ФИ: На меня это никак не повлияло. Я вообще не видел никакого смысла в этом. Я же говорю, я был достаточно необразован и... ничего не понимал. Более того, я вам скажу, вообще искусство не делается так, что вот полетел Гагарин – и давай мы космосом будем заниматься. Так не бывает. Искусство – вещь, которая изнутри волнует, да, и хочется вот эти свои переживания какие-то передать в каких-то метафорах. Конечно, толчки могут к этому быть разные. То есть впечатление можно получить из чего угодно. Может кто-то получал из полета Гагарина свои впечатления, что-то делал. Я знаю космонавты там рисовали, Леонов что-там рисовал. Но это с точки зрения искусства вообще нулевое состояние, по-моему. Там ничего нет, просто ничего. К тому же ему кто-то помогал, кто-то из реалистов. Ну то есть с точки зрения искусства это ничего. Просто ноль. А вот чтобы сделать что-то такое артикулированное, тут требуется какое-то внутреннее движение, внутренний какой-то поток, который должен воплотиться в метафору. Может такое быть. 

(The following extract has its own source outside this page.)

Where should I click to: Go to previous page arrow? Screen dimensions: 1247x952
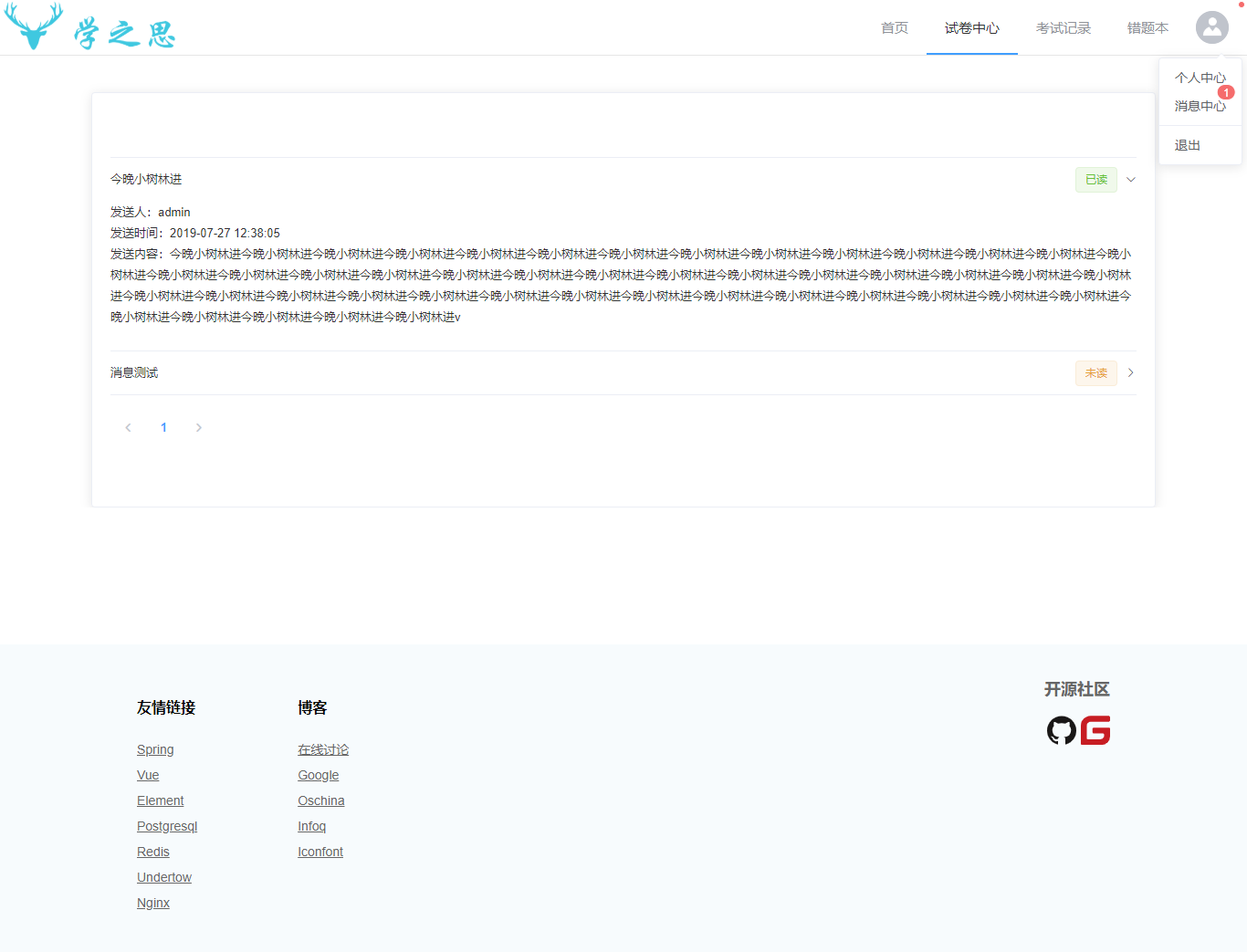click(x=128, y=427)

Поэтому, я вам должен сказать, что если искусство идёт вслед за какими-то рассудочными соображениями, это, как правило, дает плохой результат, потому что это всё сводится к иллюстрации. То есть искусство уже занимает какое-то несвободное положение по отношению к тому, что бежит впереди паровоза искусства, так скажем. Вот сейчас особенно это замечательно, замечательно в смысле заметно, как бывает, потому что существует такая каста культурологов, свято место пусто не бывает, были идеологи, теперь культурологи. Ну вот. И вот они как бы такие люди, которые позиционируют себя... такими, которые всё знают, всё понимают и дают советы, как искусство делать и как художник должен развиваться. Конечно, не все, но я так в целом вот беру целое направление это культурологическое, на мой взгляд дурацкая система, но она существует, и как-то развивается и как-то занимает все больше и больше пространства. Уже говорят: ”я культуролог”  Ну ладно, ну хорошо, но в отношении искусств – это ничего. Все-таки искусство делает такой человек, как художник. Культурология это искусственное дело. Они занимаются культурой, перекладыванием, игрой в бисер. Туда-сюда. Что-то такое. Ну, пожалуйста, если ты талантлив. И в этом можно себя проявить каким-то образом. Ну... Вот эта вот тенденция доминировать над возможностями художника... мне кажется очень такая и патологичная, и какая-то несостоятельная. 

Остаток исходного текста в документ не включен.